An art student has a switch in her painting style and inspiration following the accidental death of her rapist.  Following this, she paints more and more inspired pieces and is inspired to do something about other college rapists.

M.F.A. is a rape-revenge film written by Leah McKendrick and directed by Natalia Leite that takes a different route to the revenge and violence that the sub-genre usually offers.  M.F.A. is built and feels more like a regular drama mixed with a few murders, almost slasher in style, except the way these are mixed makes it work.  The film takes the point of view of women in the current culture, which is often dubbed rape culture, where they are blamed or found to have put themselves at risk then they report a rape while the accused rapist often gets away with just a slap on the wrist.  The film here shows this from the point of view of one victim mainly and also from the point of view a few others that help bring the point home.  It’s a film with a message but not one that rams it down the public’s throat necessarily.  The story told here is one much too familiar to many women as 1 in 6 women has been a victim of attempted or completed rape (a quick web search will give many more stunning and scary statistics).  The film takes an approach to it that may be uncomfortable to many as it shows a few rape sequences in rather violent details, but these are necessary to get the point across as there are still far too many deniers of this issue.  Both the writer and director being women helped bring a female gaze on the issue and on the revenge angle of the story.
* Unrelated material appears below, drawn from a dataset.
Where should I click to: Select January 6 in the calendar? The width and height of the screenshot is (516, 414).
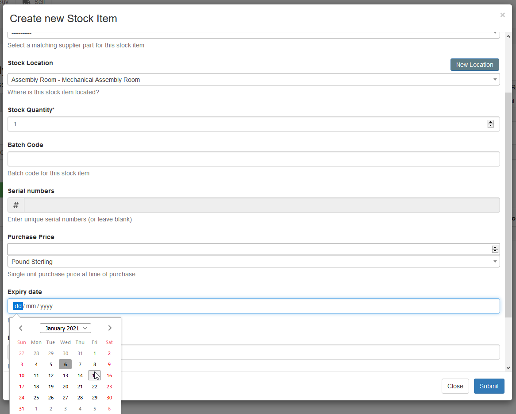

Considering the story and content of the film, casting was very important.  In the lead part of Noelle is Francesca Eastwood who here sports a look far from her usual blonde locks with a drastically darker black do which brings the emphasis on her big green eyes.  These eyes are very important in the film as she passes a lot of her emotions through them, connecting with the audience with sometimes just one look.  Her performance goes through many changes throughout the film which she shows through how she carries herself and presents herself.  This is one of those performances that should make people pay attention to the actress as she is amazing here.  Also giving a great performance is Leah McKendricks as Skye.  Here McKendrick gives a more emotional performance, one that will pull at the viewer unless they have a heart of stone.  She’s good counterbalance to Eastwood as she seems to be evolving in the opposite emotional direction.  The other strong female performance is Jess Nurse as Lindsey.  Her performance is also emotional and it rounds out the story very well.  Of course, these are just 3 of the performances.  Clifton Collins Jr. and Peter Vack also give good performance as does most of the rest of the cast.

M.F.A. is one of those movies that looks good and sounds good as well but is all about the story and how the performances.  The film depends on these performances, mainly Francesca Eastwood’s to pass an important message, one that here is taken in the rape-revenge direction but is no less important as many women (and men) go through similar rape situations as those portrayed in the film, something that seems to be kept silent on campuses to the advantage of the rapists who get away almost scott-free, something the film reminds the viewer is outrageous and angering.  The way the film goes at it is entertaining which keeps the viewer watching and engaged, thus creating a successful message film.

Fantasia International Film Festival runs from July 13th to August 2nd.